Vos montagnes d'Auvergne doivent être bien hautes, madame de Montsalvy, pour que vous ignoriez notre honte. A la belle saison, le duc Philippe a voulu reprendre Calais aux Anglais, poussé par les marchands de Gand et de Bruges dont le commerce des laines souffre depuis la paix d'Arras. Et il est allé tenter l'aventure avec ses Gantois et ses Brugeois qui pensaient, dans leur outrecuidance, faire bon marché de la puissance anglaise. A aucun prix les hommes de Picardie ou de Bourgogne ne devaient prendre part à l'affaire. Seulement « messeigneurs de Gand ou de Bruges » comme ces faquins osent s'intituler. La raison en était simple : ils espéraient beau pillage et ne voulaient pas partager.
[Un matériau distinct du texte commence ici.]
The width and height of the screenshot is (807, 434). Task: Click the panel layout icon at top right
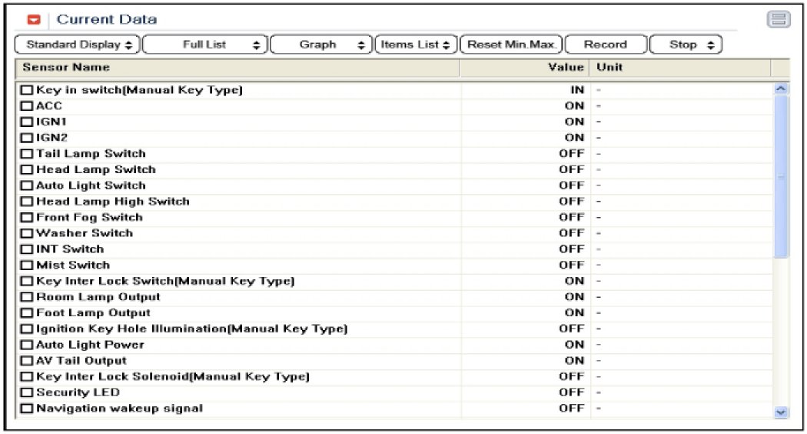click(779, 20)
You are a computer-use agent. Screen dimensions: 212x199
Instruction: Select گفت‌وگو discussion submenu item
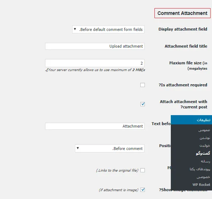tap(203, 154)
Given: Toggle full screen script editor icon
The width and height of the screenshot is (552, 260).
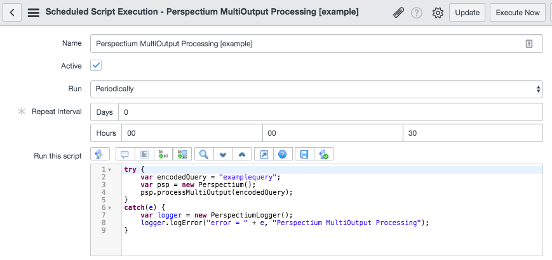Looking at the screenshot, I should [264, 154].
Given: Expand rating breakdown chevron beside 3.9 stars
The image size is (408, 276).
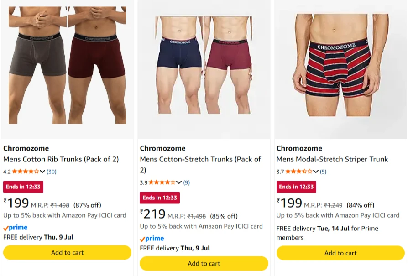Looking at the screenshot, I should 179,182.
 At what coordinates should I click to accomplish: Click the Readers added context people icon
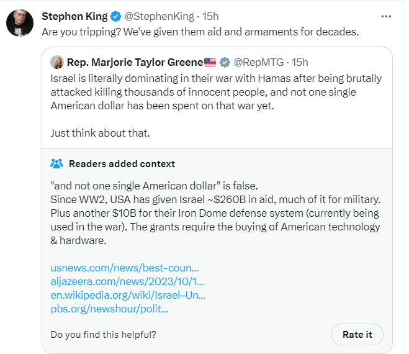tap(56, 164)
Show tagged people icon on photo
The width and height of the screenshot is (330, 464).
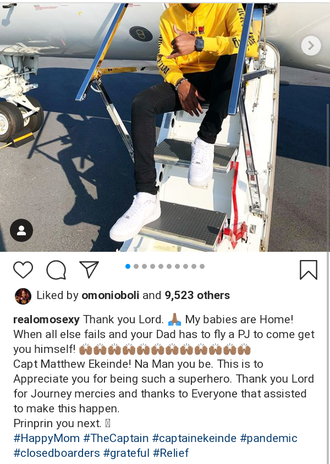tap(21, 230)
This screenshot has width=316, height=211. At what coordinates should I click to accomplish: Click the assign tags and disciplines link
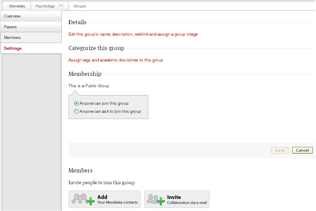[116, 60]
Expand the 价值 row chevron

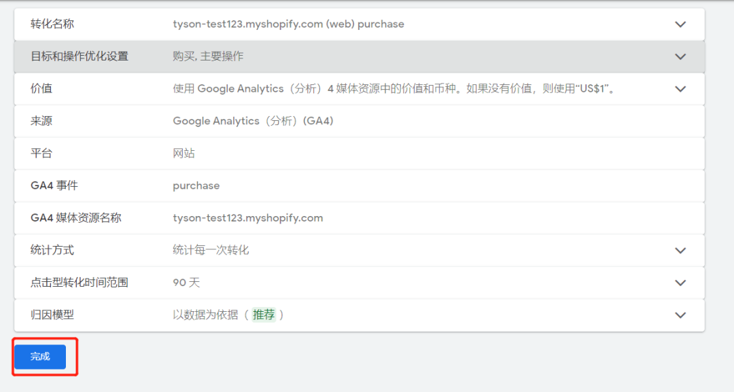(x=680, y=89)
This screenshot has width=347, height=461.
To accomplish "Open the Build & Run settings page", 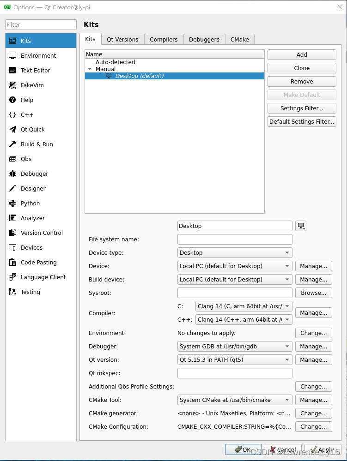I will click(x=36, y=144).
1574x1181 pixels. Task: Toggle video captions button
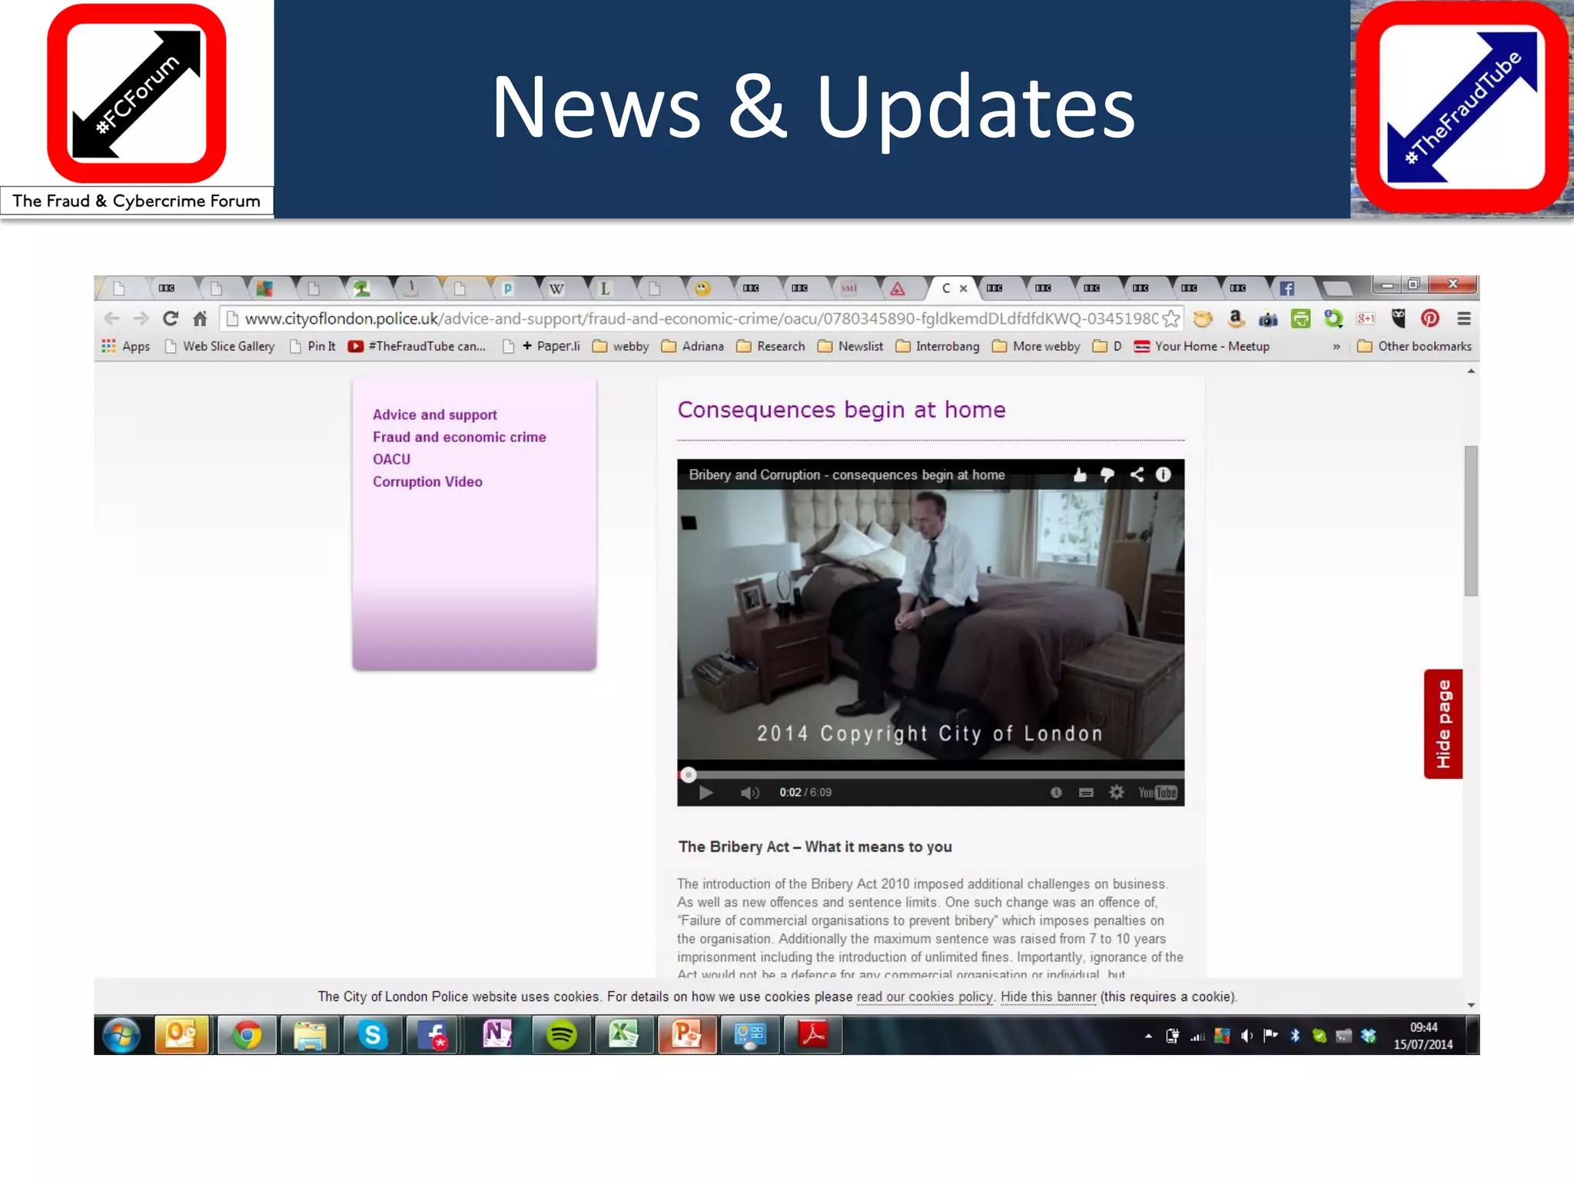(x=1086, y=793)
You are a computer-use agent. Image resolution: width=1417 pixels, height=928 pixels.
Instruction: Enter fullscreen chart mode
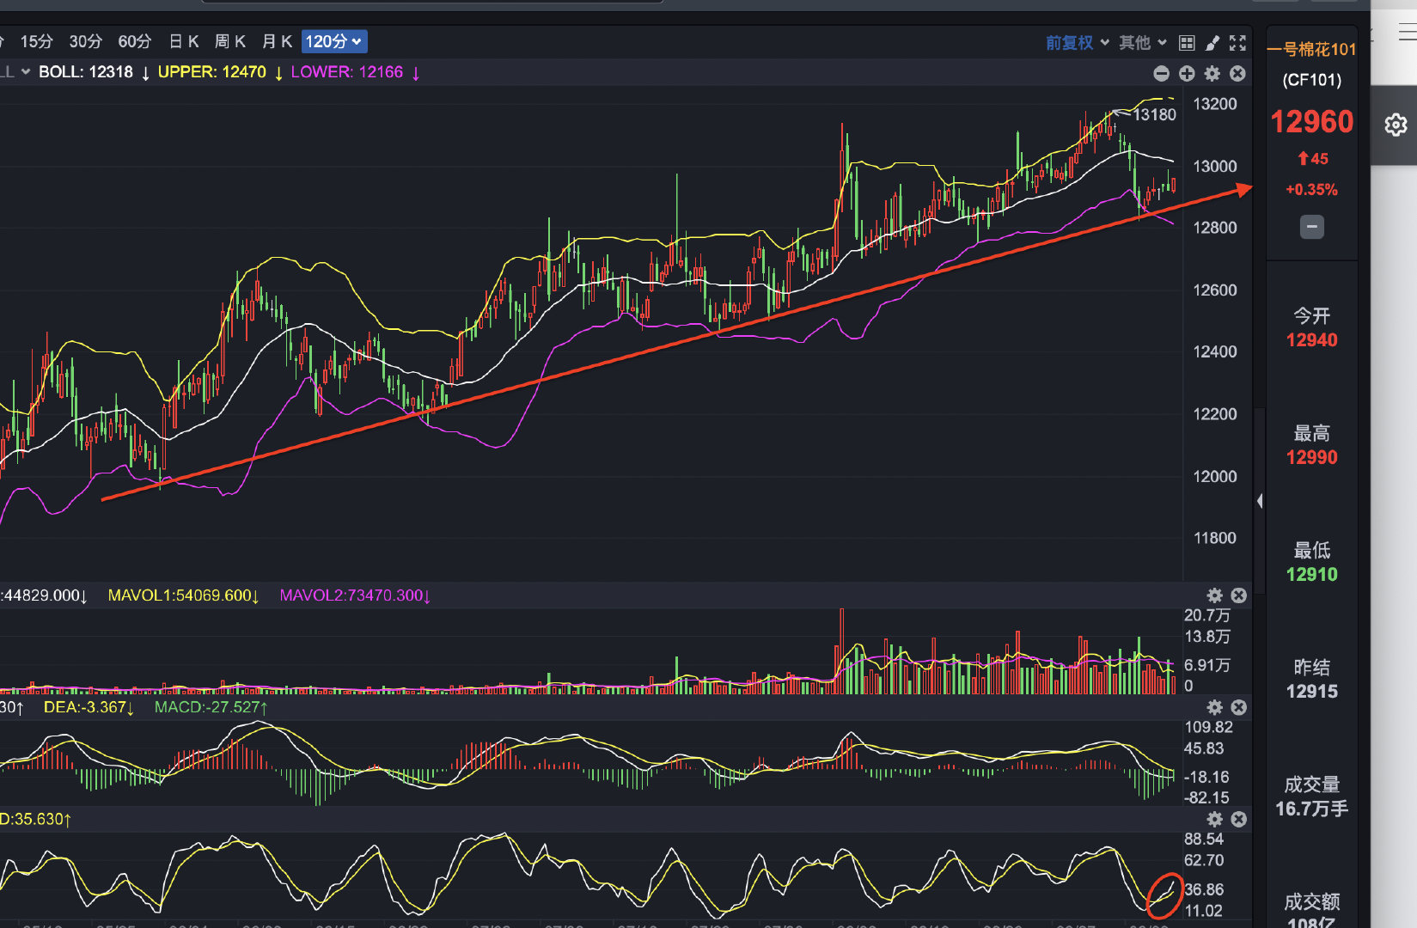click(x=1237, y=43)
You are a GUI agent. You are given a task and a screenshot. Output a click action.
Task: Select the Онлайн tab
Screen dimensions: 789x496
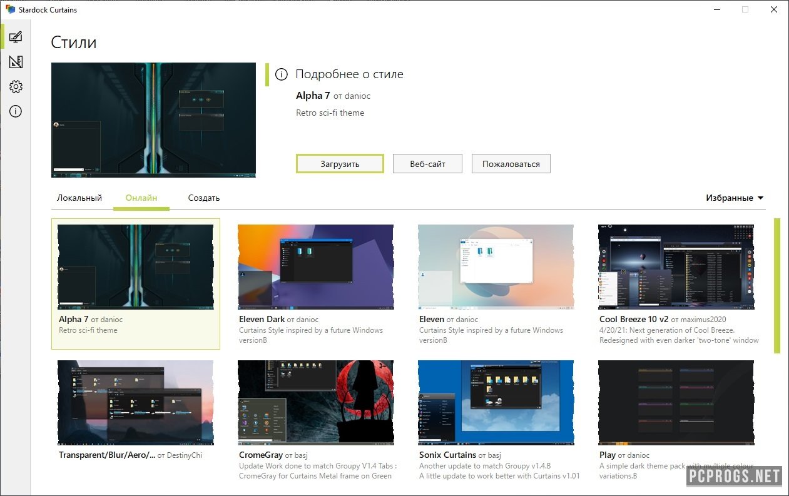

Mais le résultat a été piteux car, voyant qu'ils ne venaient pas à bout de l'ennemi « messeigneurs de Gand et de Bruges » ont tourné casaque, refusé d'entendre les prières... oui, les prières, vous m'entendez bien, Catherine, cria Jacques dans une soudaine explosion de rage, de leur seigneur et s'en sont retournés chez eux, traînant à leur suite le duc désespéré à qui ces beaux messieurs n'avaient même pas permis d'attendre l'arrivée du duc de Gloucester qui, cependant, l'avait défié ! Voilà où nous en sommes !

Voilà où nous conduisent les préférences stupides de Philippe le Bon !

Il n'est pas un chevalier en Bourgogne qui ne se ronge les poings jusqu'au sang quand le nom de Calais vient à son esprit. Et pendant ce temps moi, moi, Jacques de Roussay, capitaine de cent lances, je n'ai rien d'autre à faire qu'à garder un petit roi qui, tout le jour, écrit des vers, peint des images ou regarde voler les oiseaux dans le ciel. À le garder... et à boire !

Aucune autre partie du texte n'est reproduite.